Renal and brain phenotype revealed by gene targeting of L‐type amino acid transporter 2

L‐type amino acid transporter 2 (Lat2, Slc7a8 ) is a 12‐transmembrane transporter that mediate transport of neutral amino acids and thyroid hormones. LAT2 is expressed along the basolateral membrane of kidney proximal tubulus in humans and mice. In the brain, Lat2 is expressed in neurons, microglia, and astrocytes. In murine cortical neurons Lat2 is coexpressed with Mct8, a thyroid hormone transporter mutated in Allan‐Herndon‐Dudley syndrome. We have hypothesized that Lat2 compensates for lack of Mct8 in the mouse model of the disease. To investigate the physiological role of Lat2, we have analyzed transgenic Lat2 ‐ deficient mice. Analysis of urinary amino acid excretion revealed increased loss of several amino acids in Lat2 −/− mice indicative of the in vivo substrate spectrum of Lat2. Interestingly, excretion of leucine and isoleucine, paradigmatic L‐type amino acid transporter substrates, remained unaltered. As in Mct8 ‐deficient mice, urinary thyroid hormone excretion was increased in Lat2 −/− mice.
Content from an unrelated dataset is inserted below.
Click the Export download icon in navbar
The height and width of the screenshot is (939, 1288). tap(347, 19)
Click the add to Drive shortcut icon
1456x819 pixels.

Astrocytes coexpress Mct8 and Lat2 as thyroid hormone transporters. We performed uptake assays in primary mouse astrocytes. Gene targeting significantly reduced thyroid hormone uptake in Lat2 −/− astrocytes and to the same extent as co‐application of the Lat inhibitor BCH. A role for Lat2 in brain function is suggested by the significantly reduced motor performance on the rotarod apparatus.